▶ **Short problem**
Copy every one of the following entries word for word, without changing anything.

Records of target positions
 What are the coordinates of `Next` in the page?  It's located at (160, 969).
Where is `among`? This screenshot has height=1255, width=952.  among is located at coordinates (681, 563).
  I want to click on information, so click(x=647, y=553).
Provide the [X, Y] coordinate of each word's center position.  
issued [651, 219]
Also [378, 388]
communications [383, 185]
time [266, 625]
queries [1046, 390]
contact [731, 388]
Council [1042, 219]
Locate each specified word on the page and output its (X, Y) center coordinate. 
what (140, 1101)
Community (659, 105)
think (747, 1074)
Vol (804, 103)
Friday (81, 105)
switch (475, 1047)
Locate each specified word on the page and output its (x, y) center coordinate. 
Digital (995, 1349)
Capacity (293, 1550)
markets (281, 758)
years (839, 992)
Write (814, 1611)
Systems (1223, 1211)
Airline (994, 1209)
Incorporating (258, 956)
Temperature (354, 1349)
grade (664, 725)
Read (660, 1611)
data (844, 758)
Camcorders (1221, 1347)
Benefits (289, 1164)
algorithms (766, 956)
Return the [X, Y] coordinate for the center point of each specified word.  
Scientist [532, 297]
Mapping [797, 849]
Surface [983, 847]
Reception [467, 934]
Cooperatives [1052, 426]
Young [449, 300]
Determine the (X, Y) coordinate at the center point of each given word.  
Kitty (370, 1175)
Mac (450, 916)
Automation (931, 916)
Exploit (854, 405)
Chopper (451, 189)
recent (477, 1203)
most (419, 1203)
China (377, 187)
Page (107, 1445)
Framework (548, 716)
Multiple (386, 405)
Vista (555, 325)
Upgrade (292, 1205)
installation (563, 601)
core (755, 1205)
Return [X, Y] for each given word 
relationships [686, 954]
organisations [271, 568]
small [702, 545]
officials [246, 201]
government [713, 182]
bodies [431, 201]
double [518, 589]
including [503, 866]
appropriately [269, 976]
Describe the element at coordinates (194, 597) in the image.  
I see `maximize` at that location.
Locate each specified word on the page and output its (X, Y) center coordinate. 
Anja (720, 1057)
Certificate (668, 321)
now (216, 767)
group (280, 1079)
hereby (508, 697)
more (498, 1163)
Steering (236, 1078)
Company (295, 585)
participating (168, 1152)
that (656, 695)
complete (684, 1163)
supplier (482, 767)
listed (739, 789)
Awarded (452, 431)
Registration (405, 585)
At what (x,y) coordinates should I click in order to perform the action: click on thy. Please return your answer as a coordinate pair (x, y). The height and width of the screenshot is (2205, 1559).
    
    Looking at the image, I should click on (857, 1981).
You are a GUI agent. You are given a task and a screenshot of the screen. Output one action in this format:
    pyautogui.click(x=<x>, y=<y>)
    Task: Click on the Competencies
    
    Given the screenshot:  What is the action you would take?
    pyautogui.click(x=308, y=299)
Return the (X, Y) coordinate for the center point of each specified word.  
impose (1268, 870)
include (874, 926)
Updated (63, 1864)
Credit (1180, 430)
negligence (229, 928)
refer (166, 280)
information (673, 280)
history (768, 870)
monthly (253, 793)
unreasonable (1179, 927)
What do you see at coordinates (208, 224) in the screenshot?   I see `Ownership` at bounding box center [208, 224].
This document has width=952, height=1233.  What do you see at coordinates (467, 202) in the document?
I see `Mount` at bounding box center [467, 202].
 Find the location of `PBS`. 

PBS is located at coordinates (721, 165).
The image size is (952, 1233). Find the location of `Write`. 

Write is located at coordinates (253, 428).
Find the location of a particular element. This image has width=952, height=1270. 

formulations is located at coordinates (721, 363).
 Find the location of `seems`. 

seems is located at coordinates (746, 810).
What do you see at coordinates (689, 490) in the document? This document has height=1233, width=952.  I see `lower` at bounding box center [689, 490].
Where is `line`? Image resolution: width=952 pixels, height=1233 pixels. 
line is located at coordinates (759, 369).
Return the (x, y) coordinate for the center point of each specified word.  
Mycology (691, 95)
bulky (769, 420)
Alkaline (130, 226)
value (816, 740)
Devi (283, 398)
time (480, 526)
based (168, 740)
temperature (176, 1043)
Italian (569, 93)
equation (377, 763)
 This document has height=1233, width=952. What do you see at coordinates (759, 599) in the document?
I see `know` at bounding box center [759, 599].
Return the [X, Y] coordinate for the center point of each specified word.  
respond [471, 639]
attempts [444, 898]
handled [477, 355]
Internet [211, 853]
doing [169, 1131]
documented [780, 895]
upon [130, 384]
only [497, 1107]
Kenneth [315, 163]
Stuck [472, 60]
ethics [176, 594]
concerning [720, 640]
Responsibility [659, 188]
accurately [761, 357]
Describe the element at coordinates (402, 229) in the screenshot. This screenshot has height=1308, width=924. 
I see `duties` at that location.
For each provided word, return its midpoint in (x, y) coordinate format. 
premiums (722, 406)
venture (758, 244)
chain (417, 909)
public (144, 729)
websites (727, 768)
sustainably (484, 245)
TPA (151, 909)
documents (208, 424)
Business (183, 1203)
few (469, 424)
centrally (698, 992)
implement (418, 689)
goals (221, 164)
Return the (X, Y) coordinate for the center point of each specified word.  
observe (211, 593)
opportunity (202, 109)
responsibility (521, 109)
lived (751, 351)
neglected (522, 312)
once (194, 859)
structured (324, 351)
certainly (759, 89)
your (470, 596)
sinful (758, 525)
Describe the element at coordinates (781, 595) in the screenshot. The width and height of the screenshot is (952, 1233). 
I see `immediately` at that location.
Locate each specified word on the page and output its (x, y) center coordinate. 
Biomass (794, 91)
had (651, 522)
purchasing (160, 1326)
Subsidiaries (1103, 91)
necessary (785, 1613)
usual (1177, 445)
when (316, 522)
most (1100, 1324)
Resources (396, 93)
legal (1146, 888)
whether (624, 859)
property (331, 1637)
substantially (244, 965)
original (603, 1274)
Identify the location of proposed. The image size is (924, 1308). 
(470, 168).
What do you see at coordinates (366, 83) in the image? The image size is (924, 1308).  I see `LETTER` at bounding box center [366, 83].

▶ **Exercise response**
 What are the coordinates of `Next` in the page?  It's located at (160, 969).
Where is `among`? This screenshot has height=1255, width=952.  among is located at coordinates (681, 563).
  I want to click on information, so click(x=647, y=553).
Provide the [X, Y] coordinate of each word's center position.  
issued [651, 219]
Also [378, 388]
communications [383, 185]
time [266, 625]
queries [1046, 390]
contact [731, 388]
Council [1042, 219]
Locate each specified word on the page and output its (X, Y) center coordinate. 
what (140, 1101)
Community (659, 105)
think (747, 1074)
Vol (804, 103)
Friday (81, 105)
switch (475, 1047)
Locate each specified word on the page and output its (x, y) center coordinate. 
Digital (995, 1349)
Capacity (293, 1550)
markets (281, 758)
years (839, 992)
Write (814, 1611)
Systems (1223, 1211)
Airline (994, 1209)
Incorporating (258, 956)
Temperature (354, 1349)
grade (664, 725)
Read (660, 1611)
data (844, 758)
Camcorders (1221, 1347)
Benefits (289, 1164)
algorithms (766, 956)
Return the [X, Y] coordinate for the center point of each specified word.  
Scientist [532, 297]
Mapping [797, 849]
Surface [983, 847]
Reception [467, 934]
Cooperatives [1052, 426]
Young [449, 300]
Determine the (X, Y) coordinate at the center point of each given word.  
Kitty (370, 1175)
Mac (450, 916)
Automation (931, 916)
Exploit (854, 405)
Chopper (451, 189)
recent (477, 1203)
most (419, 1203)
China (377, 187)
Page (107, 1445)
Framework (548, 716)
Multiple (386, 405)
Vista (555, 325)
Upgrade (292, 1205)
installation (563, 601)
core (755, 1205)
Return [X, Y] for each given word 
relationships [686, 954]
organisations [271, 568]
small [702, 545]
officials [246, 201]
government [713, 182]
bodies [431, 201]
double [518, 589]
including [503, 866]
appropriately [269, 976]
Describe the element at coordinates (194, 597) in the image.  
I see `maximize` at that location.
Locate each specified word on the page and output its (X, Y) center coordinate. 
Anja (720, 1057)
Certificate (668, 321)
now (216, 767)
group (280, 1079)
hereby (508, 697)
more (498, 1163)
Steering (236, 1078)
Company (295, 585)
participating (168, 1152)
that (656, 695)
complete (684, 1163)
supplier (482, 767)
listed (739, 789)
Awarded (452, 431)
Registration (405, 585)
At what (x,y) coordinates should I click in order to perform the action: click on thy. Please return your answer as a coordinate pair (x, y). The height and width of the screenshot is (2205, 1559).
    
    Looking at the image, I should click on (857, 1981).
You are a GUI agent. You are given a task and a screenshot of the screen. Output one action in this format:
    pyautogui.click(x=<x>, y=<y>)
    Task: Click on the Competencies
    
    Given the screenshot:  What is the action you would take?
    pyautogui.click(x=308, y=299)
Return the (X, Y) coordinate for the center point of each specified word.  
impose (1268, 870)
include (874, 926)
Updated (63, 1864)
Credit (1180, 430)
negligence (229, 928)
refer (166, 280)
information (673, 280)
history (768, 870)
monthly (253, 793)
unreasonable (1179, 927)
What do you see at coordinates (208, 224) in the screenshot?   I see `Ownership` at bounding box center [208, 224].
This document has width=952, height=1233.  What do you see at coordinates (467, 202) in the document?
I see `Mount` at bounding box center [467, 202].
 Find the location of `PBS`. 

PBS is located at coordinates (721, 165).
The image size is (952, 1233). Find the location of `Write`. 

Write is located at coordinates (253, 428).
Find the location of a particular element. This image has width=952, height=1270. 

formulations is located at coordinates (721, 363).
 Find the location of `seems`. 

seems is located at coordinates (746, 810).
What do you see at coordinates (689, 490) in the document? This document has height=1233, width=952.  I see `lower` at bounding box center [689, 490].
Where is `line`? Image resolution: width=952 pixels, height=1233 pixels. 
line is located at coordinates (759, 369).
Return the (x, y) coordinate for the center point of each specified word.  
Mycology (691, 95)
bulky (769, 420)
Alkaline (130, 226)
value (816, 740)
Devi (283, 398)
time (480, 526)
based (168, 740)
temperature (176, 1043)
Italian (569, 93)
equation (377, 763)
 This document has height=1233, width=952. What do you see at coordinates (759, 599) in the document?
I see `know` at bounding box center [759, 599].
Return the [X, Y] coordinate for the center point of each specified word.  
respond [471, 639]
attempts [444, 898]
handled [477, 355]
Internet [211, 853]
doing [169, 1131]
documented [780, 895]
upon [130, 384]
only [497, 1107]
Kenneth [315, 163]
Stuck [472, 60]
ethics [176, 594]
concerning [720, 640]
Responsibility [659, 188]
accurately [761, 357]
Describe the element at coordinates (402, 229) in the screenshot. This screenshot has height=1308, width=924. 
I see `duties` at that location.
For each provided word, return its midpoint in (x, y) coordinate format. 
premiums (722, 406)
venture (758, 244)
chain (417, 909)
public (144, 729)
websites (727, 768)
sustainably (484, 245)
TPA (151, 909)
documents (208, 424)
Business (183, 1203)
few (469, 424)
centrally (698, 992)
implement (418, 689)
goals (221, 164)
Return the (X, Y) coordinate for the center point of each specified word.  
observe (211, 593)
opportunity (202, 109)
responsibility (521, 109)
lived (751, 351)
neglected (522, 312)
once (194, 859)
structured (324, 351)
certainly (759, 89)
your (470, 596)
sinful (758, 525)
Describe the element at coordinates (781, 595) in the screenshot. The width and height of the screenshot is (952, 1233). 
I see `immediately` at that location.
Locate each specified word on the page and output its (x, y) center coordinate. 
Biomass (794, 91)
had (651, 522)
purchasing (160, 1326)
Subsidiaries (1103, 91)
necessary (785, 1613)
usual (1177, 445)
when (316, 522)
most (1100, 1324)
Resources (396, 93)
legal (1146, 888)
whether (624, 859)
property (331, 1637)
substantially (244, 965)
original (603, 1274)
Identify the location of proposed. The image size is (924, 1308). 
(470, 168).
What do you see at coordinates (366, 83) in the image? The image size is (924, 1308).  I see `LETTER` at bounding box center [366, 83].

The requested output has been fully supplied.